Clickbait Detection: Combining Datasets and Building a Text Classifier

Clickbait Detection Project

This project aims to build a clickbait detection model using Python and machine learning techniques. We'll start by combining two datasets containing examples of clickbait and non-clickbait headlines. Then, we'll train a Bag-of-Words (BOW) classifier, tune its hyperparameters, and evaluate its performance. Additionally, we'll investigate key indicators and create a rule-based classifier using regular expressions.

Problem 1 - Reading and Combining Data (5 pts)

import pandas as pd

# Read positive examples dataset
positive_data = pd.read_csv('https://raw.githubusercontent.com/pfrcks/clickbait-detection/master/clickbait')

# Read negative examples dataset
negative_data = pd.read_csv('https://raw.githubusercontent.com/pfrcks/clickbait-detection/master/not-clickbait')

# Combine the datasets
combined_data = pd.concat([positive_data, negative_data])

# Shuffle the combined dataset
combined_data = combined_data.sample(frac=1).reset_index(drop=True)

# Display the combined dataset
print(combined_data.head())

Problem 2 - Baseline Performance (10 pts - Answer in Blackboard)

Question: Assume a trivial baseline classifier that labels every text as clickbait. What is its precision, recall, and F1-score on the test set? Do you think there's another good baseline classifier with a higher F1-score?

Problem 3 - Training a Bag-of-Words (BOW) Text Classifier (20 pts)
::::::::::
__Problem to solve__
Render this sentence from the clickbait detection text in Spanish: "This project aims to build a clickbait detection model using Python and machine learning techniques."

__Entries taken from a collection__
::::::::::
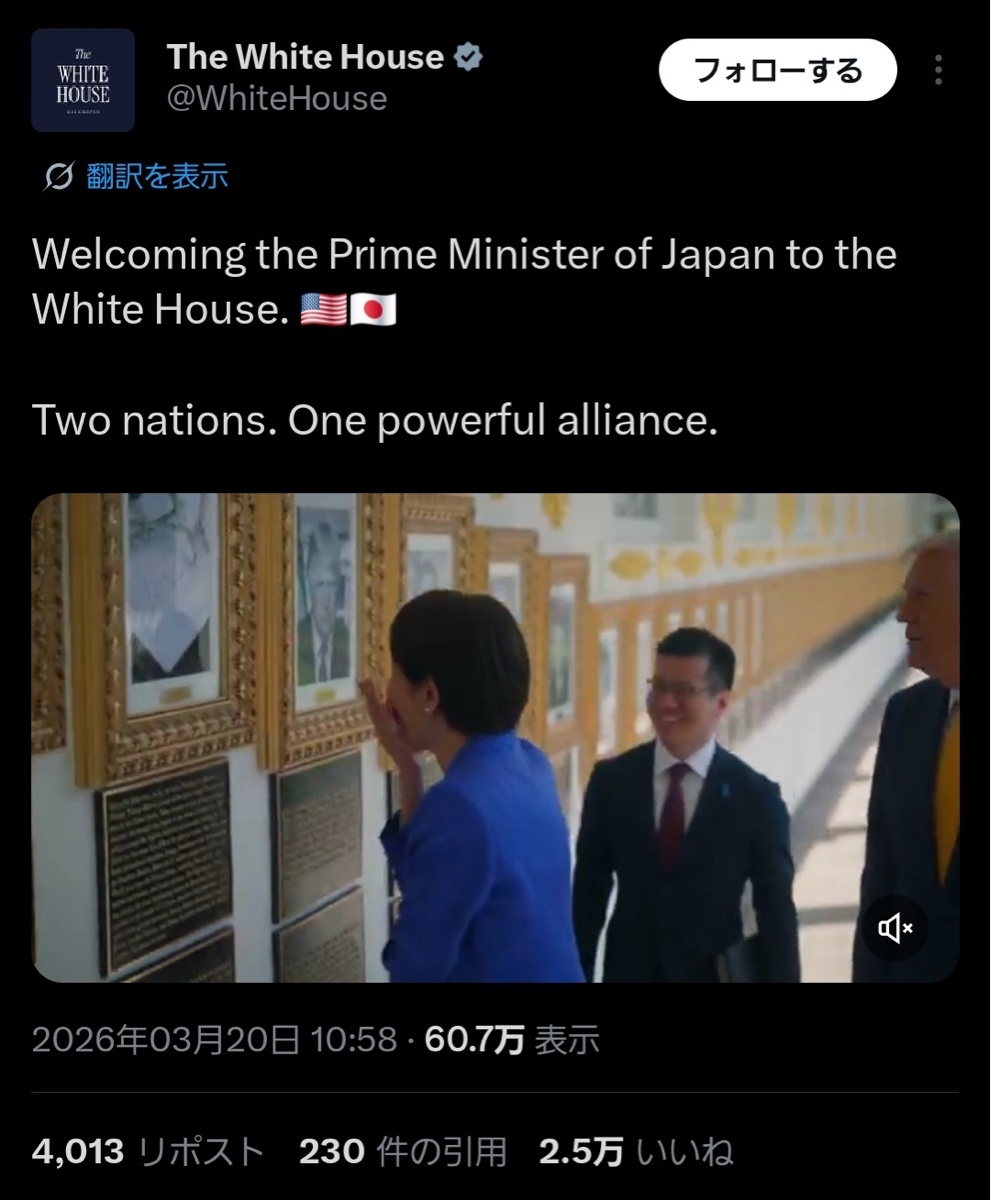Show translation via 翻訳を表示 link

click(157, 177)
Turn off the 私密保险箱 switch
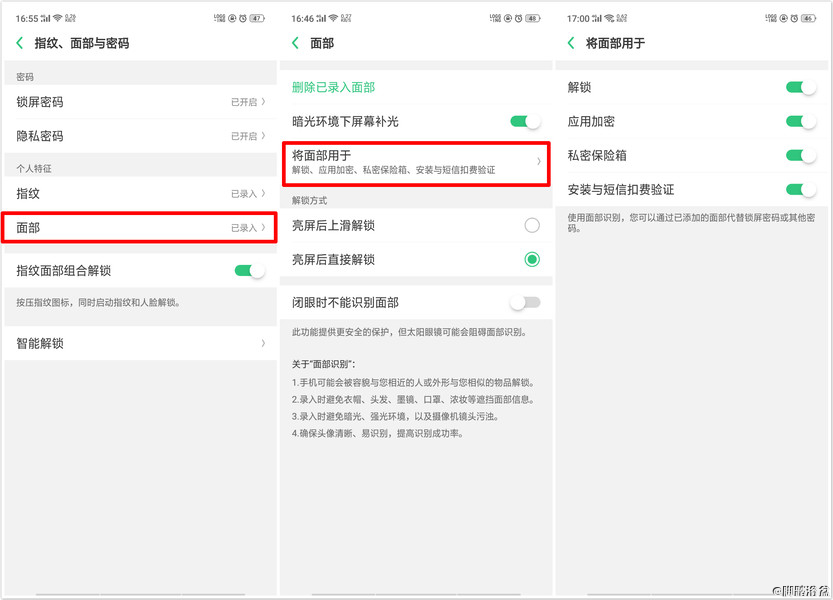This screenshot has width=833, height=600. click(x=799, y=156)
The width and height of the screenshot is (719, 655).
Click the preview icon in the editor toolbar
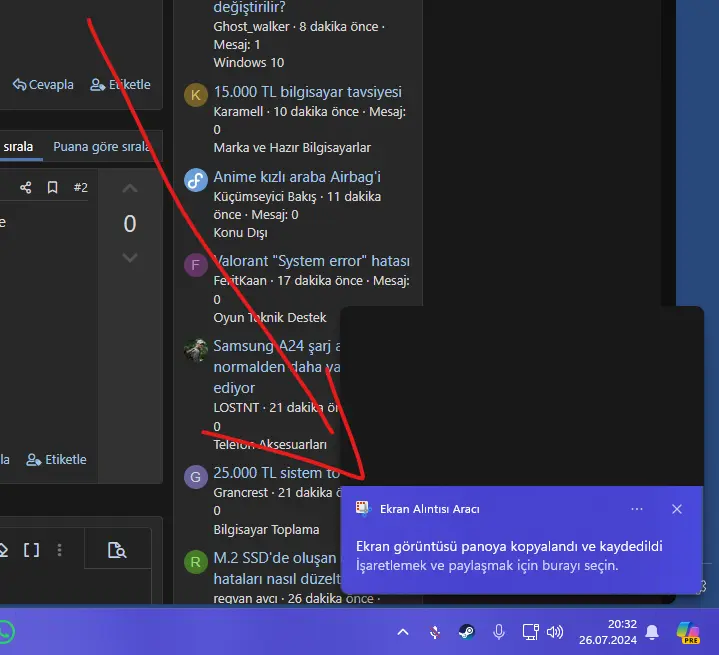click(117, 550)
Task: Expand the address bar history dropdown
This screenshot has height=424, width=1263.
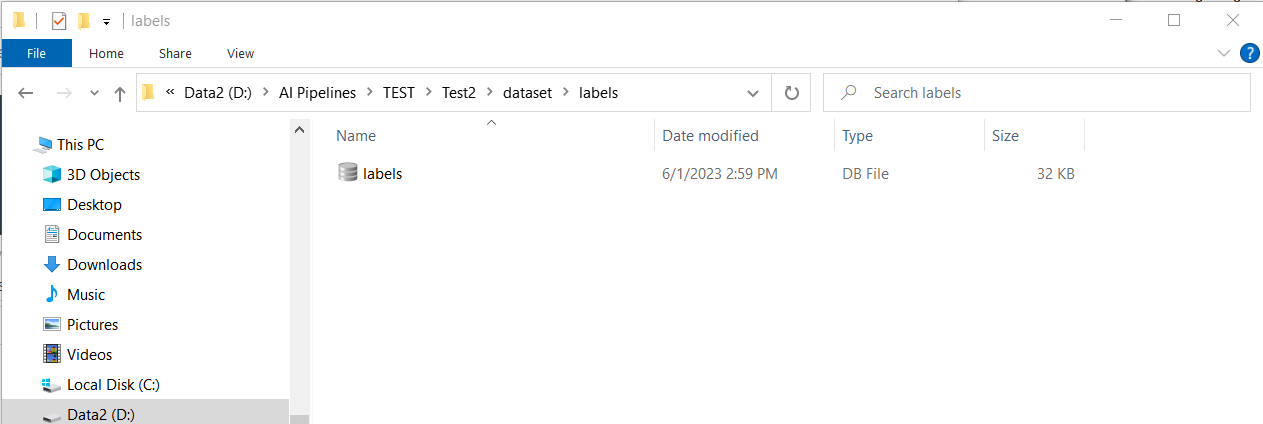Action: [x=753, y=93]
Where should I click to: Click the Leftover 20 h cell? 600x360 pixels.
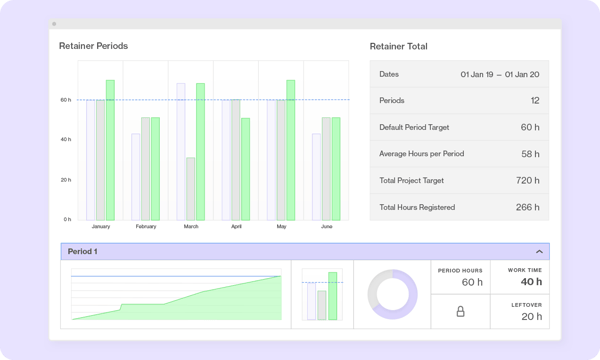(x=520, y=311)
::::::::::
__Solution__
Este proyecto tiene como objetivo construir un modelo de detección de clickbait utilizando Python y técnicas de aprendizaje automático.